Agli inizi degli anni ’90 a Bristol, una città inglese che fino a quel momento dal punto di vista musicale aveva partorito poco o nulla di rilevante, comincia a farsi avanti un nuovo concetto: rallentare l’hip hop allo sfinimento, riempirlo di sample, scratch e basi elettroniche, rendendolo così scurissimo e tremendamente urbano. C’erano i Massive Attack a tirare le fila della situazione, che già nel 1991 avevano colto nel segno con “Blue Lines”, album in cui elettronica, hip hop, reggae e dubstep creavano una miscela completamente nuova; ma oltre loro si muoveva tutto un sottobosco di artisti che modificava a proprio gusto quel tipo di proposta, mantenendo intatto il fumo sullo sfondo: Tricky, ad esempio, ben più aggressivo e ruvido dei colleghi Massive Attack.
E poi i Portishead: Geoff Barrow, musicista e produttore che bazzicava già l’ambiente; Adrian Utley, un ottimo chitarrista d’estrazione jazz; infine Beth Gibbons, una cantante che si dilettava nei pub ma che aspettava solo l’occasione giusta per rivelarsi come il fenomeno che era (ed è). I tre hanno un’idea precisa di cosa fare: gli piace il cinema, le ambientazioni noir, gli piace giocare con le atmosfere e accostare strumentazioni vintage a diavolerie elettroniche. Il lavoro di ricerca e stesura si condensa in Dummy, il loro debutto discografico, una lunghissima e avvolgente colonna sonora per un film di spionaggio condito da romanticismo decadente, tonalità nere come la pece e rarefazioni acide.
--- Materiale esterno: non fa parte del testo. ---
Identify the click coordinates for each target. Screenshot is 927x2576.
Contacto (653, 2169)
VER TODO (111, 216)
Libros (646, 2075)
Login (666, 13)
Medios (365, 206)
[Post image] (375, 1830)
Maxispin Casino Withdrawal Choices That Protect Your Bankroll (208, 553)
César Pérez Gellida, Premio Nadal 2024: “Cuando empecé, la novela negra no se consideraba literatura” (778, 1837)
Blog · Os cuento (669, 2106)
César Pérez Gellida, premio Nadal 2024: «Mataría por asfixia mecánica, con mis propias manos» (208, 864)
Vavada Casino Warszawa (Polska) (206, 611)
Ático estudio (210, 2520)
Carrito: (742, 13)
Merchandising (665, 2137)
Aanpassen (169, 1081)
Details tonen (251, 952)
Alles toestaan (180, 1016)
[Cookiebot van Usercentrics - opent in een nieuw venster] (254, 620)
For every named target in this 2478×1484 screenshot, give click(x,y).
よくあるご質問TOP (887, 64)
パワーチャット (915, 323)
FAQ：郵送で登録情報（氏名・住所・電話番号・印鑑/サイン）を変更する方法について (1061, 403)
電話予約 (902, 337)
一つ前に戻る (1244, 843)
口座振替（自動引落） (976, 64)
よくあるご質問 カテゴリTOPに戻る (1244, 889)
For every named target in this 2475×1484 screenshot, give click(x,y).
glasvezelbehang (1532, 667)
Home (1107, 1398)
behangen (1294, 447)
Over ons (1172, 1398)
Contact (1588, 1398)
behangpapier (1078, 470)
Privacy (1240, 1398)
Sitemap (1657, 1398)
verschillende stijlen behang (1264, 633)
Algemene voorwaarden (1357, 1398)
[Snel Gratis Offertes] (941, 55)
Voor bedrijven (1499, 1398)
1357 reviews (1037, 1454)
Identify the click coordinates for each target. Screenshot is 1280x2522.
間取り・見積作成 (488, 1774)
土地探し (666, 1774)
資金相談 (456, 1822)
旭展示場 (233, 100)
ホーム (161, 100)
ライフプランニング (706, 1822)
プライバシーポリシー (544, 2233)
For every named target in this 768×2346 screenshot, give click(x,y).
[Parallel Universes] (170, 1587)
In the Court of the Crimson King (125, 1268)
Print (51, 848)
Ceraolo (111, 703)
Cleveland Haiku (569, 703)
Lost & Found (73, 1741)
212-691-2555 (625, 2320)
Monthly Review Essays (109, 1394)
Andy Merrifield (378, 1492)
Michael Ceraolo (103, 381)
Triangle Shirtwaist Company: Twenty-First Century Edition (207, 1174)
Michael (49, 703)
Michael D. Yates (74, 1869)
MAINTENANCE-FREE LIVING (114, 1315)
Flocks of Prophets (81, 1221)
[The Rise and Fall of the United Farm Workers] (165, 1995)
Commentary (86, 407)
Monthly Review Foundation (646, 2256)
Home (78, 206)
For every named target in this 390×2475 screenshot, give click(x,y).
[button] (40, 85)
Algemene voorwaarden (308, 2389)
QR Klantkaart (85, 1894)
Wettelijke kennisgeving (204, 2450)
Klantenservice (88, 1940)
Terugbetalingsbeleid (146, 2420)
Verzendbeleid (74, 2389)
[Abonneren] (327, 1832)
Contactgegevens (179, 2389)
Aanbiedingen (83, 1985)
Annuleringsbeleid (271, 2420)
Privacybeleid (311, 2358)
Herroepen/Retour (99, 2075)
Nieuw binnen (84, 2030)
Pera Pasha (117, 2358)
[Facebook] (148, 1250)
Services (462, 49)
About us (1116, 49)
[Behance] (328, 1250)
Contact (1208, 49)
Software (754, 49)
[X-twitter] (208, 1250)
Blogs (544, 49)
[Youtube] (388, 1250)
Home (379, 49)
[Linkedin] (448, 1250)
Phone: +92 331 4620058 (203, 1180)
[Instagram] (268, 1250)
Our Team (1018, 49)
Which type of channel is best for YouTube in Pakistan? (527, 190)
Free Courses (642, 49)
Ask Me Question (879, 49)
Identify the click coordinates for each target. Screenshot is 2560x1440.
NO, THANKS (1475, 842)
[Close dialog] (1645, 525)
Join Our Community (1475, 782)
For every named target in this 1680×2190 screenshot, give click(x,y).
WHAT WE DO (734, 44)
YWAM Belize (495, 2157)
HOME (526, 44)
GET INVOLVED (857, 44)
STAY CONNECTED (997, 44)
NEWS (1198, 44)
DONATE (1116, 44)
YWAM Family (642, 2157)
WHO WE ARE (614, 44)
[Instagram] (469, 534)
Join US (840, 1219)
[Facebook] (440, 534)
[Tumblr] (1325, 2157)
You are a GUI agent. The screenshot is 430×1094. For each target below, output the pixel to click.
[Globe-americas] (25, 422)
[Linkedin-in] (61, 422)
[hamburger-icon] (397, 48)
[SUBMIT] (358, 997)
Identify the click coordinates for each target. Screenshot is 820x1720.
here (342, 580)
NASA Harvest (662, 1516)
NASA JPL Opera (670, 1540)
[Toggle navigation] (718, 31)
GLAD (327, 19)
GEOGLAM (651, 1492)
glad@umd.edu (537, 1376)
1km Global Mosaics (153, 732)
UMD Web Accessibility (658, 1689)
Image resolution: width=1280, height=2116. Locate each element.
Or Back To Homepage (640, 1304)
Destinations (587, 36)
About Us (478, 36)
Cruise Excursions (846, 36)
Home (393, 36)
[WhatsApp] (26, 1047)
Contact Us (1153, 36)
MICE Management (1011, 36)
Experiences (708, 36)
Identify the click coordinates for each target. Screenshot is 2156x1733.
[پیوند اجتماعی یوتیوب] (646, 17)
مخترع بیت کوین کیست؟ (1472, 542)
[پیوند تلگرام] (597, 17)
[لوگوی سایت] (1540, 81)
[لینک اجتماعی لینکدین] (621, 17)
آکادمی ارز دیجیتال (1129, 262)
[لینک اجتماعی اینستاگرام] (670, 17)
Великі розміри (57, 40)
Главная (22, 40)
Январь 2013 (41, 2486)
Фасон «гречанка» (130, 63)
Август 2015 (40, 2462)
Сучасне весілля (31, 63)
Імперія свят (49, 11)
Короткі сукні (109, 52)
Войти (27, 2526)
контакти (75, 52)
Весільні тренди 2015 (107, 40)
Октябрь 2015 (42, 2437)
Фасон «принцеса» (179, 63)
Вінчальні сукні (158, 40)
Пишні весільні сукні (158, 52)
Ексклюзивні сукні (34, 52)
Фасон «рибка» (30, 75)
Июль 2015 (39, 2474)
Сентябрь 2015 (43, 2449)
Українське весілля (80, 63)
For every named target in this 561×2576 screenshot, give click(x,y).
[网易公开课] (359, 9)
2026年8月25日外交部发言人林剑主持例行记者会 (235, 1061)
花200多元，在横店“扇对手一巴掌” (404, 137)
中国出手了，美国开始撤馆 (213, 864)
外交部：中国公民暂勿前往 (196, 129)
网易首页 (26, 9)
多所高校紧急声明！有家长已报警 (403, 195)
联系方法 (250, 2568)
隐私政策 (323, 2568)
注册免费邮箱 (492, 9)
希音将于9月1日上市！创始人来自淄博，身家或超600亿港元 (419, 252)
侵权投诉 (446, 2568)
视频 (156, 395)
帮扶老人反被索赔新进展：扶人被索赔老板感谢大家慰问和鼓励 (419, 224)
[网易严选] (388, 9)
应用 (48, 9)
Il gusto di Barrow per le soundtrack si sublima in tracce come quei due capisaldi del genere che sono Sour Times e Glory Box, il tocco elegante e cadenzato di Utley scolpisce Strangers e Pedestal, la voce profonda, coinvolgente e malinconica di Gibbons segna i picchi emozionali It Could Be Sweet, Wandering Star, Numb e soprattutto Roads, che portano i Portishead a un altro livello rispetto a tutti gli altri che s’erano avventurati negli stessi ovattati territori, a tratti Massive Attack compresi. Dolcezza e nostalgia, paura e ossessione, luci al neon e oscurità, fanno così di “Dummy” il languido manifesto del trip hop.